The software is billed as a DNA identification tool for use by police investigating sexual assault, homicide, property crimes, and mass disasters.  In each case the TrueAllele software is able to single out “major and minor contributors” to the incident with the goal of assisting law-enforcement in identifying, arresting, and prosecuting parties responsible for criminal activity.  TrueAllele has been widely used in at least six states across the country including New York and Pennsylvania, but recently defense attorneys have pushed back against the software because expert witnesses who use it are unable to provide details about how the program works.

TrueAllele DNA Identification Software Challenged by Defense Attorneys

Defense attorneys who have been involved in cases where TrueAllele was used to connect defendants to a crime argue that secrecy surrounding the software combined with its impact on jurors violates suspect’s constitutional right to be considered innocent until proven guilty.  Citing a phenomenon known as the “CSI effect” concerned defense attorneys point out jurors not only expect scientific evidence, but place heavy reliance on it when making final verdict decisions.  The impact of DNA expert witnesses using TrueAllele on trials is significant, and with the software’s creators refusing to provide defense attorneys with the source code some attorneys questioning the legitimacy of the program’s use in criminal cases.

According to TrueAllele creator Mark Perlin, the program’s source code is a protected trade secret, but defense attorneys should be satisfied with its validity because of the software’s repeated use in trials to both identify guilty subjects and exculpate innocent ones.  Additionally TrueAllele has survived intense peer-review scrutiny by top DNA and computer program experts who attest to the software’s ability at accurately identifying DNA matches when crime scenes contain samples which make identifying one individual difficult.

Defense attorneys are not convinced, however, and argue the risk of miscodes or inaccuracies in TrueAllele’s source code can result in false convictions of innocent defendants.  Without access to the underlying code in a program DNA expert witnesses are citing to positively make matches that jurors will heavily rely on in their verdict decision, defendants arguably are not given a fair opportunity to challenge the evidence presented against them.

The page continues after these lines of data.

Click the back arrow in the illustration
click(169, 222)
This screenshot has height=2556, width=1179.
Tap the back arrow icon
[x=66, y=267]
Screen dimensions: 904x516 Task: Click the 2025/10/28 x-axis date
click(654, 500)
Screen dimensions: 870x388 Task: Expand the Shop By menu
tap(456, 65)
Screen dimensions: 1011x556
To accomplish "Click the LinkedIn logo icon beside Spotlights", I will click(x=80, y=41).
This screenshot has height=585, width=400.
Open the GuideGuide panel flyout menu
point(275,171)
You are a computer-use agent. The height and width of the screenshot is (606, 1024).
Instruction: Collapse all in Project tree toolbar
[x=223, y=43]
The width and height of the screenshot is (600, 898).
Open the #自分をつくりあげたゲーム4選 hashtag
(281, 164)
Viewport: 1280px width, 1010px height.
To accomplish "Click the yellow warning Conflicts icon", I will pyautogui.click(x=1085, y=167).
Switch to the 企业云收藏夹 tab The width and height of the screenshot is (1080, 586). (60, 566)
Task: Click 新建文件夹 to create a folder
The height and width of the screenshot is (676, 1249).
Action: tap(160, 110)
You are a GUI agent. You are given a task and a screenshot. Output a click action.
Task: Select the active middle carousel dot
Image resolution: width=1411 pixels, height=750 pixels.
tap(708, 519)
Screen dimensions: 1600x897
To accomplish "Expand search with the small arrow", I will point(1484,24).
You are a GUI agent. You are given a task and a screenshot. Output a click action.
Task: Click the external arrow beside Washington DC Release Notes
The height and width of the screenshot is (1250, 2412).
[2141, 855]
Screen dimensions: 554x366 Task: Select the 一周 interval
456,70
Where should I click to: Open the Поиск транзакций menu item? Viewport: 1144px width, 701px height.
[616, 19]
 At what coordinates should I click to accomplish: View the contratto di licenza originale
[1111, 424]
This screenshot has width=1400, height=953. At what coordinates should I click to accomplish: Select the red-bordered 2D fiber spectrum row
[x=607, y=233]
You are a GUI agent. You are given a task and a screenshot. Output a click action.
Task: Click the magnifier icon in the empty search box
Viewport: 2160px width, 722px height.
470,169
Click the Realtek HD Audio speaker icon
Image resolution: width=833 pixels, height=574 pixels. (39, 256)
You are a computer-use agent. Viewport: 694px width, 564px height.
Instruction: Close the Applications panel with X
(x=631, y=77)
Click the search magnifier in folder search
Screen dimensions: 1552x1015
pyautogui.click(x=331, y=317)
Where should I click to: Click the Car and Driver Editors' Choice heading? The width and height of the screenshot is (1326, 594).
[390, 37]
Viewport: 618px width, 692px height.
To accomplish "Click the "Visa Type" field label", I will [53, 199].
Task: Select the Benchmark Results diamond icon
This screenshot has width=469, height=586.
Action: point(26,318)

DNA Expert Witness Software Faces Legal Challenge

Defense attorneys for a man accused of murder in Pennsylvania have challenged the admissibility of TrueAllele evidence presented by a DNA expert witness by arguing the validity and methodology of the measure cannot be verified without access to the underlying source code.  Suspicion surrounding TrueAllele is driven by an announcement by the FBI in May that work done by forensic expert witnesses working for the agency on thousands of cases may be inaccurate due to faulty DNA identification software.  With the integrity of thousands of convictions at risk due to errors in DNA matching, defense attorneys are understandably suspicious of a software program with source code they cannot independently verify.

Despite the arguments against the use of DNA experts using TrueAllele, the software has been accepted in a number of criminal trials as reliable and scientifically valid evidence for expert witnesses to use when explaining forensic analysis to jurors.  TrueAllele has a short history, but its gaining acceptance indicates the software has been vetted more thoroughly than the programs which created errors for FBI expert witnesses.  Whether or not defense attorneys gain access to the source code, the use of TrueAllele by DNA expert witnesses seems likely to expand as trials increasingly rely on forensic analysis for reliable evidence.